Contesta con datos del fragmento sobre los bulos y las vacunas:
1. ¿Qué cargo tiene Laporte Roselló y en qué universidad?
2. ¿Quiénes refutan continuamente a las figuras que lanzan bulos?
3. ¿Qué es a menudo "la gota"?

**Fragmento para leer:**
* * * * * * * * *
La pasividad ante esta proliferación, que incluso va más allá del mundo cultural, asusta. Más aún si uno toma en consideración sucesos como el destrozo de Laporte Roselló, profesor honorario por la Universidad Autónoma de Barcelona, al ser invitado por el Gobierno a la Comisión de Investigación relativa a la gestión de la vacunación en España. Afortunadamente, divulgadores y miembros de la comunidad médica y científica refutan continuamente a las figuras que lanzan bulos al respecto; pero el daño queda hecho. Frente al océano de evidencias y figuras que nos prueban la importancia de las vacunas, al conspiranoico, negacionista y truth seeker le basta con una gota que confronte. La gota, a menudo, es la declaración viral del artista de turno.
* * * * * * * * *
**Datos proporcionados:**

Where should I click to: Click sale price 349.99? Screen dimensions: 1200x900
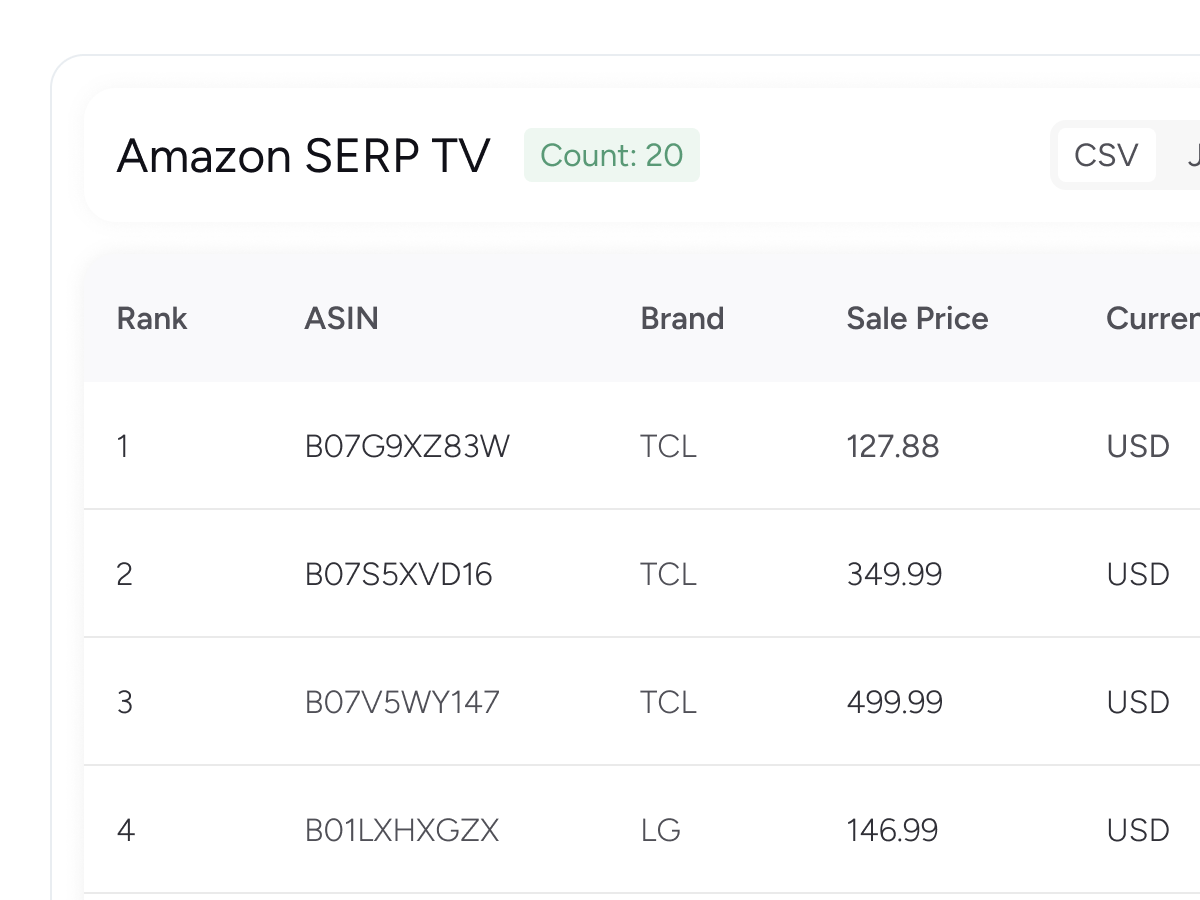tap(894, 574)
* * * * * * * * *
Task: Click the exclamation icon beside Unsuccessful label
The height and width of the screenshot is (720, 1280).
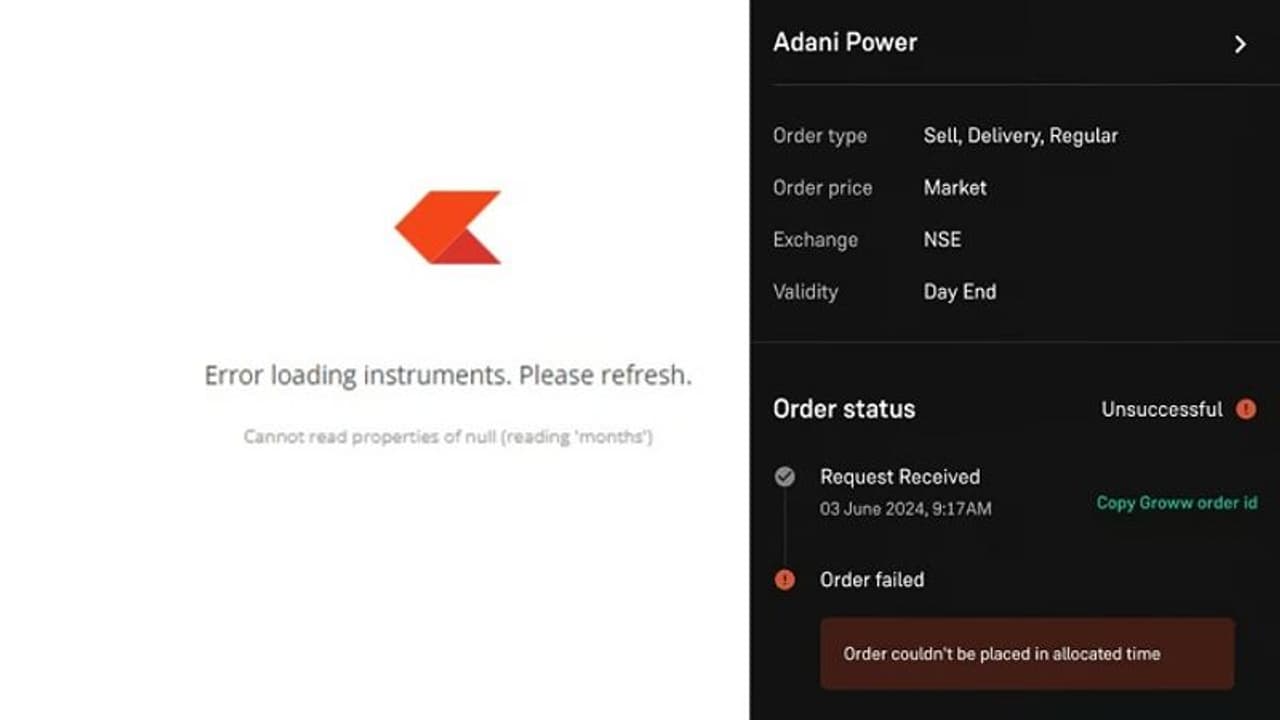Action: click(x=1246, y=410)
* * * * * * * * *
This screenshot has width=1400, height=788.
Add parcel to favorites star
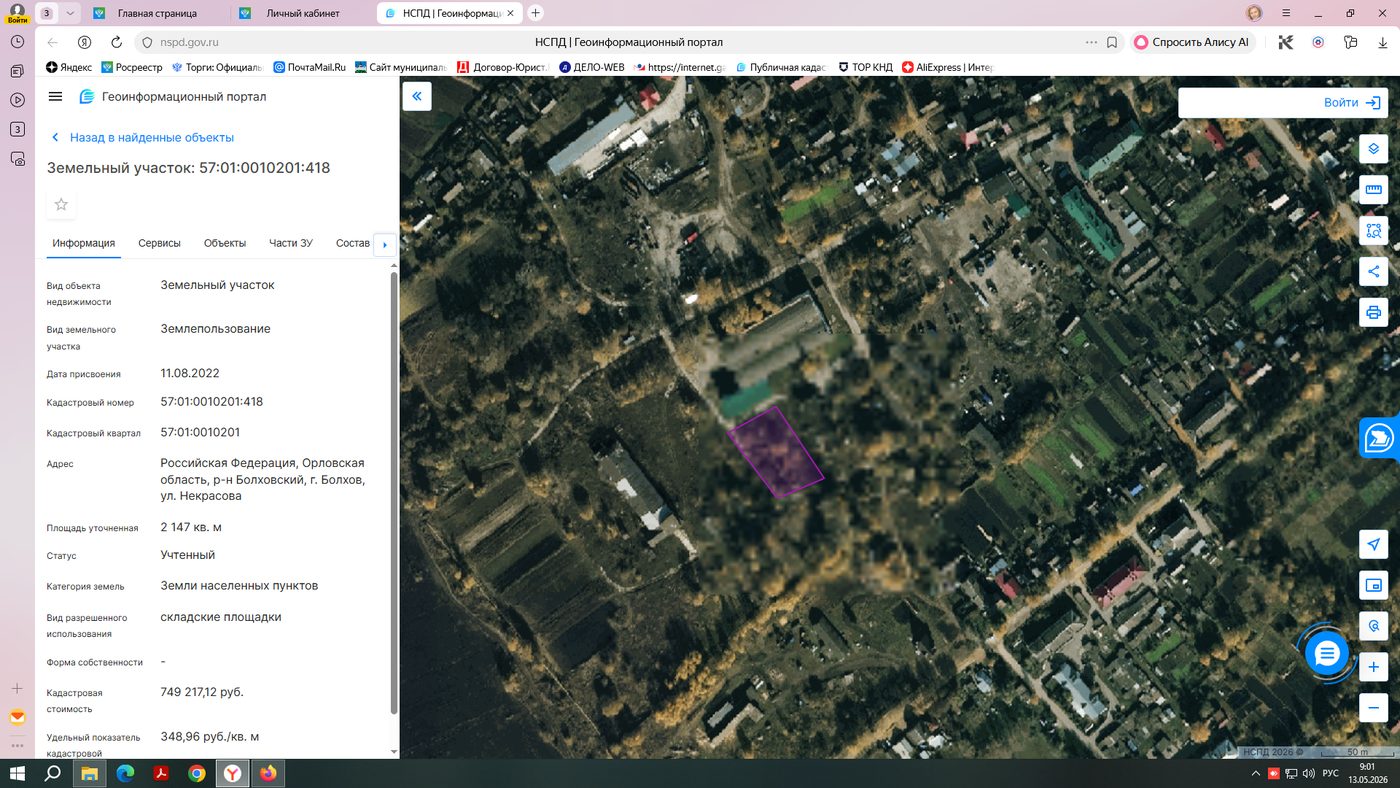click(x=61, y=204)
* * * * * * * * *
**Solución:**
1. Es profesor honorario por la Universidad Autónoma de Barcelona.
2. Divulgadores y miembros de la comunidad médica y científica.
3. La declaración viral del artista de turno.